## Quoted passage
++++
Designed Perps trading in Zerion from first research to final design in under 3 weeks.
Perps became a new trading layer inside the wallet, expanding Zerion from portfolio management and swaps into a more complete trading experience. The feature shipped, started earning revenue through referrals, and opened a fast iteration loop for PnL, a dedicated Perps tab, and limit orders.
Zerion already helped users track portfolios, manage assets, and trade on-chain. But for more active users, one major trading layer was still missing: Perps.
We had signals from user requests, internal interest, and market momentum that Perps were becoming an important part of modern crypto trading. The challenge was to validate the opportunity quickly and define an MVP that felt native to Zerion.
The goal was not just to add access to Perps. It was to make them clear, fast, and understandable inside a self-custody wallet.
Role: Lead Designer.
Scope: Research, competitor analysis, UX flow, UI, testing, design system, specs.
Team: Product, engineering, design.
I led the design work from research to final design. I worked closely with the product team and engineering, especially during API validation and edge-case reviews.
This was a team effort, but my role was to define the product structure, validate the flow, design the interface, and keep the experience aligned with Zerion's existing product system.
I started with competitor research across direct and indirect Perps products, with a strong focus on Hyperliquid and other trading experiences.
++++
## Problem details
According to the Zerion Perps case study, how long did the work take from first research to final design?
++++
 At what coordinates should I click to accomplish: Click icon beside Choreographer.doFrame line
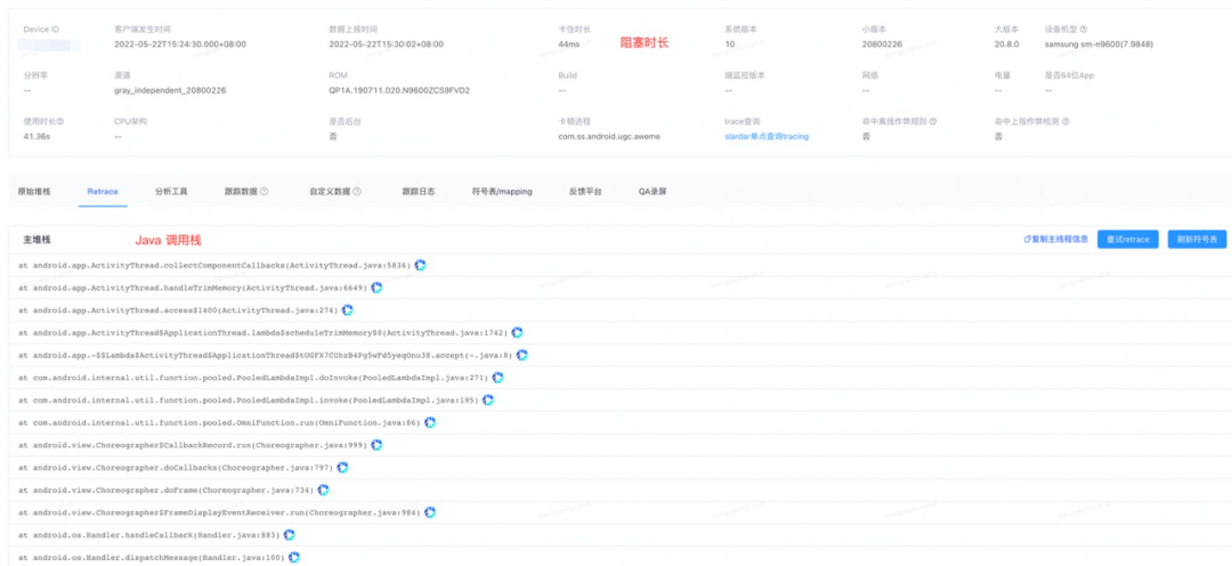(x=323, y=490)
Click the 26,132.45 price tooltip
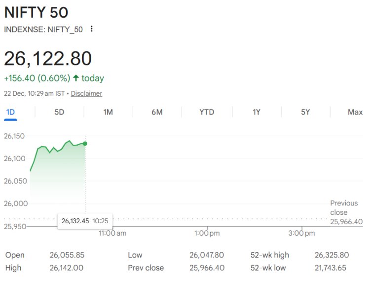Image resolution: width=370 pixels, height=285 pixels. pos(75,221)
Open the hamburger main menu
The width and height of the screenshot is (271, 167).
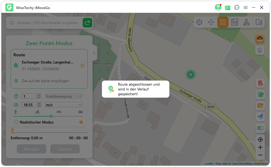246,7
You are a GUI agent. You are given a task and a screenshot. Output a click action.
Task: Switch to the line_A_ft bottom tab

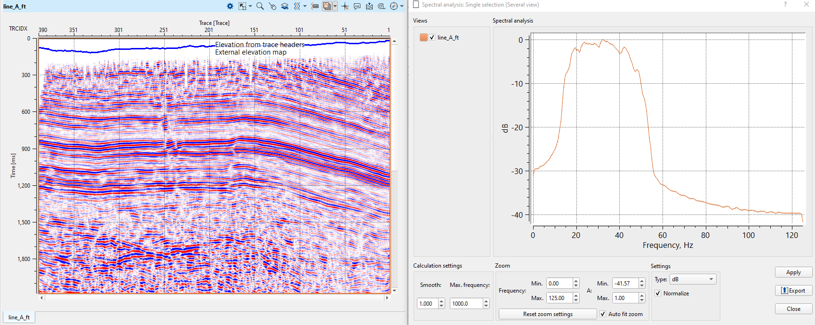click(x=19, y=317)
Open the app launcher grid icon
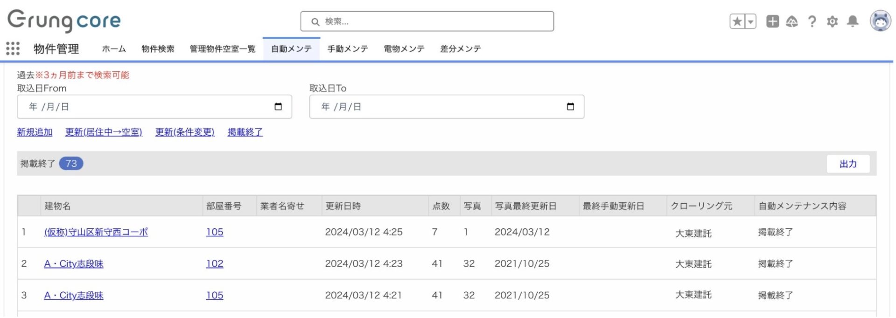 click(x=13, y=48)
++++
## The completed task
Under 3 weeks.